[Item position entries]
-------

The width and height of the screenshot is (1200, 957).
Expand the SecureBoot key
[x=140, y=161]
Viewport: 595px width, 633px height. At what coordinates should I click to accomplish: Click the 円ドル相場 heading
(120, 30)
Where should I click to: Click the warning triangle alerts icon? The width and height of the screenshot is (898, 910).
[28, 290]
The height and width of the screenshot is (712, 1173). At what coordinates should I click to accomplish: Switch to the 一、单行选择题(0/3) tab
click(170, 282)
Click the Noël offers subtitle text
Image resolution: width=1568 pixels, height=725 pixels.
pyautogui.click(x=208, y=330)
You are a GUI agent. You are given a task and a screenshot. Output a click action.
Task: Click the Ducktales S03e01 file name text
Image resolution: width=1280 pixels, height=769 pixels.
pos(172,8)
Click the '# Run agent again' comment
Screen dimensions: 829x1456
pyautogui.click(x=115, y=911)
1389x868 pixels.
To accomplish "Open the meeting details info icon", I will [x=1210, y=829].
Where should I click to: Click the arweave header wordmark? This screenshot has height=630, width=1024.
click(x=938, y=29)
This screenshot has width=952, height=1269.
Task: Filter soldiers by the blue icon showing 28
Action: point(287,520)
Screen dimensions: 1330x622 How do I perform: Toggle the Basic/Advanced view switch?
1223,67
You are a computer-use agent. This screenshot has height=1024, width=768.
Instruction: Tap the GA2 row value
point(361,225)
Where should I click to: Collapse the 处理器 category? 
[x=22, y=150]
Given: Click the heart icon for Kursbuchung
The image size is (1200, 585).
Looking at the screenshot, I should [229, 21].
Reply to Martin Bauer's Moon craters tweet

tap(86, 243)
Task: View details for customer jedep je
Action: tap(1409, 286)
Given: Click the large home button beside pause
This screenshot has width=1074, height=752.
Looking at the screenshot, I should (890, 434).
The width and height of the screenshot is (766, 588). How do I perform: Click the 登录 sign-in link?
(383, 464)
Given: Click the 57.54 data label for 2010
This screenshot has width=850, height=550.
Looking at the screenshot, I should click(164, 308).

-------

Written problem
Reproduce all of the data above word for word, keeping every line unchanged.

Correct response
The width and height of the screenshot is (1200, 957).
Expand the SecureBoot key
[x=140, y=161]
Viewport: 595px width, 633px height. At what coordinates should I click to accomplish: Click the 円ドル相場 heading
(120, 30)
Where should I click to: Click the warning triangle alerts icon? The width and height of the screenshot is (898, 910).
[28, 290]
The height and width of the screenshot is (712, 1173). At what coordinates should I click to accomplish: Switch to the 一、单行选择题(0/3) tab
click(170, 282)
Click the Noël offers subtitle text
Image resolution: width=1568 pixels, height=725 pixels.
pyautogui.click(x=208, y=330)
You are a GUI agent. You are given a task and a screenshot. Output a click action.
Task: Click the Ducktales S03e01 file name text
Image resolution: width=1280 pixels, height=769 pixels.
pos(172,8)
Click the '# Run agent again' comment
Screen dimensions: 829x1456
pyautogui.click(x=115, y=911)
1389x868 pixels.
To accomplish "Open the meeting details info icon", I will [x=1210, y=829].
Where should I click to: Click the arweave header wordmark? This screenshot has height=630, width=1024.
click(x=938, y=29)
This screenshot has width=952, height=1269.
Task: Filter soldiers by the blue icon showing 28
Action: point(287,520)
Screen dimensions: 1330x622 How do I perform: Toggle the Basic/Advanced view switch?
1223,67
You are a computer-use agent. This screenshot has height=1024, width=768.
Instruction: Tap the GA2 row value
point(361,225)
Where should I click to: Collapse the 处理器 category? 
[x=22, y=150]
Given: Click the heart icon for Kursbuchung
The image size is (1200, 585).
Looking at the screenshot, I should [229, 21].
Reply to Martin Bauer's Moon craters tweet

tap(86, 243)
Task: View details for customer jedep je
Action: tap(1409, 286)
Given: Click the large home button beside pause
This screenshot has width=1074, height=752.
Looking at the screenshot, I should (890, 434).
The width and height of the screenshot is (766, 588). How do I perform: Click the 登录 sign-in link?
(383, 464)
Given: Click the 57.54 data label for 2010
This screenshot has width=850, height=550.
Looking at the screenshot, I should click(164, 308).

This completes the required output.